Selected passage >>
↓↓↓
Deep InfoMax

字数统计: 1.5k阅读时长: 7 min

 2020/05/21   Share

Materials

ICLR-2019 paper “LEARNING DEEP REPRESENTATIONS BY MUTUAL INFORMATION ESTIMATION AND MAXIMIZATION”
ICLR-2016 paper “DCGAN”
Pytorch DCGAN tutorial

Motivation

Maximizing global MI is not sufficient to learn useful representations. We show that structure matters: incorporating knowledge about locality in the input into the objective can significantly improve a representation’s suitability for downstream tasks. We further control characteristics of the repre- sentation by matching to a prior distribution adversarially.

Structure of Introduction

We show that pure global MI maximization doesn’t learn useful representation.
Structure matters: use global/local MI maximization improves the representation quality hugely.
Representational characteristics like INDEPENDENCE is also very important. We combine MI maximization with prior matching in a manner similar to adversarial autoencoders (AAEs) to constrain representations according to desired statistical properties.

Model Theory

这一块参考previous blog.

Global/local MI Maximization

The objective above can be used to maximize MI between input and output, but ultimately this may be undesirable depending on the tasks. Suppose the intermediate representation of the input preserves the characteristics of locality, which is represented as $C_{\psi}(x):=\left\{C_{\psi}^{(i)}\right\}_{i=1}^{M}$ , and $E_{\psi}(x)=f_{\psi} \circ C_{\psi}(x)$. Define our MI estimator on global/local pairs, maximizing the average estimated MI:

$(\hat{\omega}, \hat{\psi})_{L}=\underset{\omega, \psi}{\arg \max } \frac{1}{M} \sum_{i=1}^{M} \widehat{I}_{\omega, \psi}\left(C_{\psi}^{(i)}(X) ; E_{\psi}(X)\right)$

Matching representations to a prior distribution

Absolute magnitude of information is only one desirable property of a representation; depending on the application, good representations can be compact, independent, disentangled, or independently controllable. 这一段话表明了其实关于representation quality本身的evaluation是多样的，对于不同的评估维度算法可能会有不同的表现。和VAE类似的是，文章将学到的representation的分布和自己预设的prior分布相匹配起来，通过类似于GAN的对抗生成训练方法来最小化两者之间的divergence.
↑↑↑
Given material >>
↓↓↓
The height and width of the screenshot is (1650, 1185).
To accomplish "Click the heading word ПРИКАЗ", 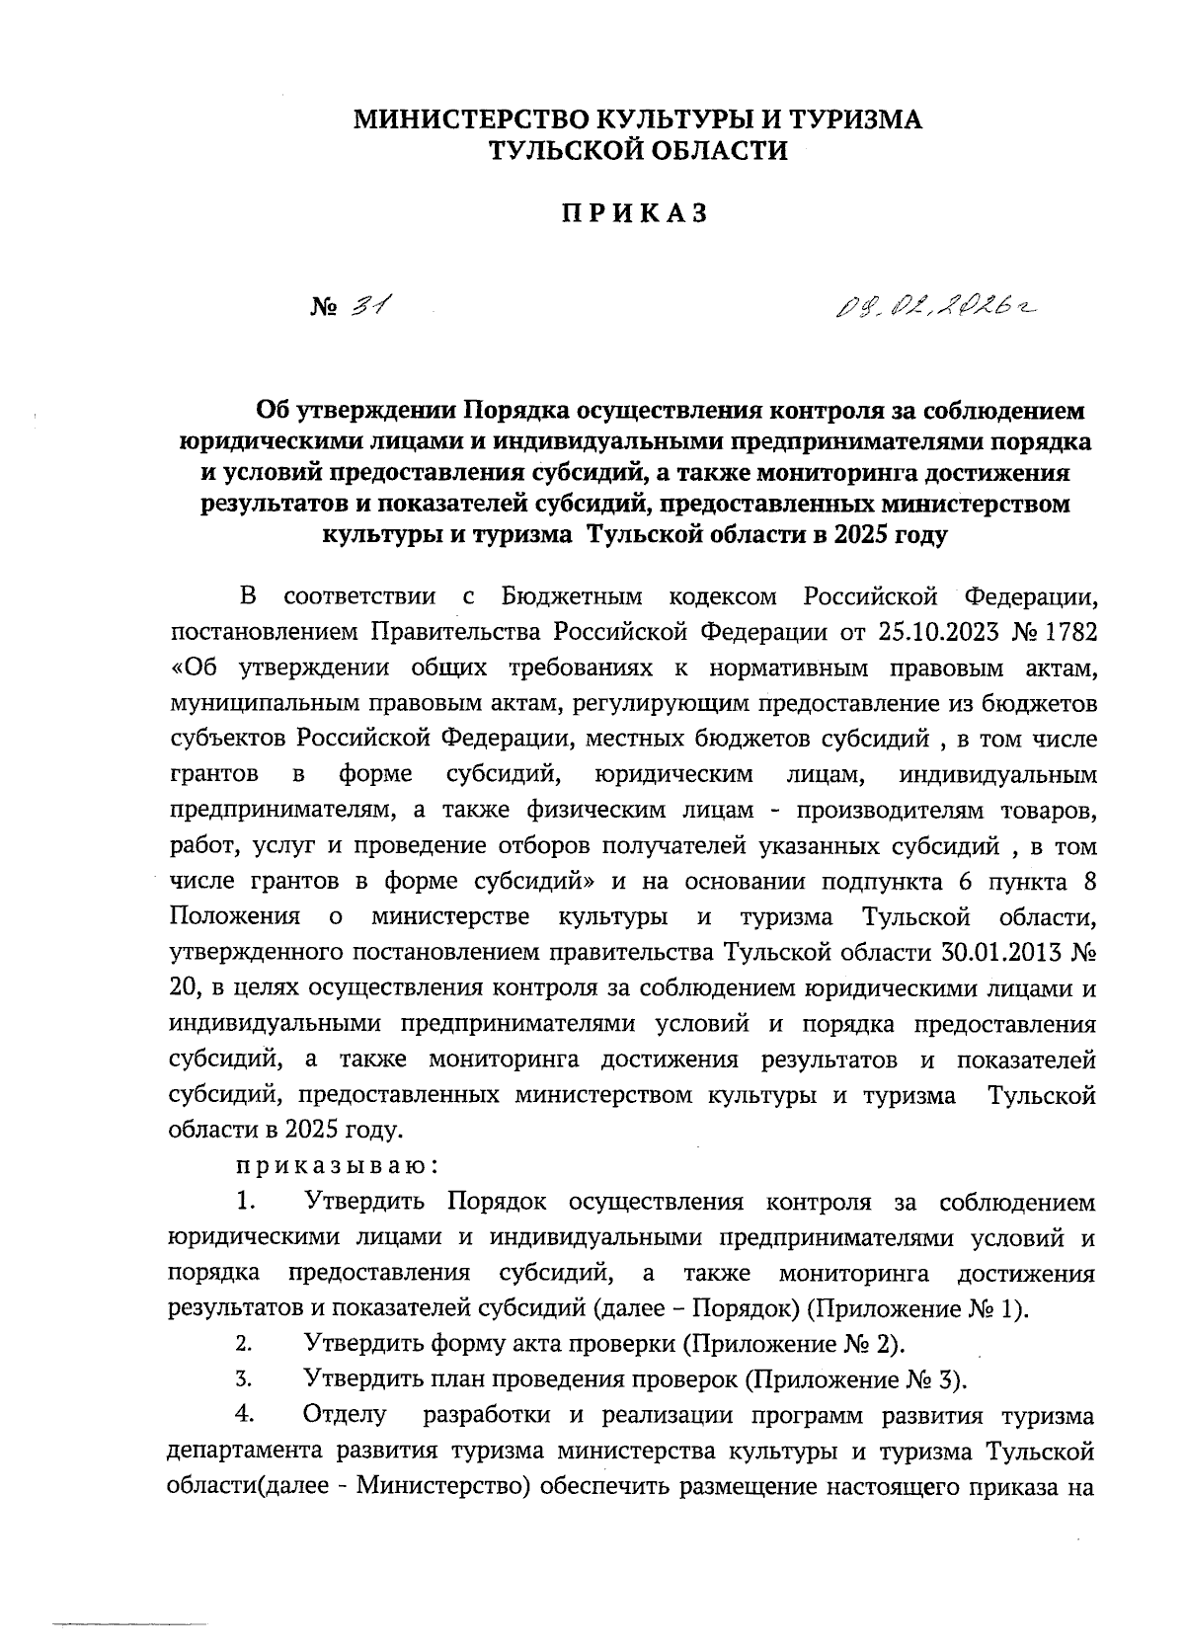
↑↑↑
Directions >>
(A) From the Deep InfoMax notes, write out the passage starting with "Structure matters: use" and going on through "这一块参考previous blog.".
(B) Translate this sentence from the Deep InfoMax notes into Spanish: "Maximizing global MI is not sufficient to learn useful representations."

Full answers >>
(A)
Structure matters: use global/local MI maximization improves the representation quality hugely.
Representational characteristics like INDEPENDENCE is also very important. We combine MI maximization with prior matching in a manner similar to adversarial autoencoders (AAEs) to constrain representations according to desired statistical properties.

Model Theory

这一块参考previous blog.

(B) Maximizar la MI global no es suficiente para aprender representaciones útiles.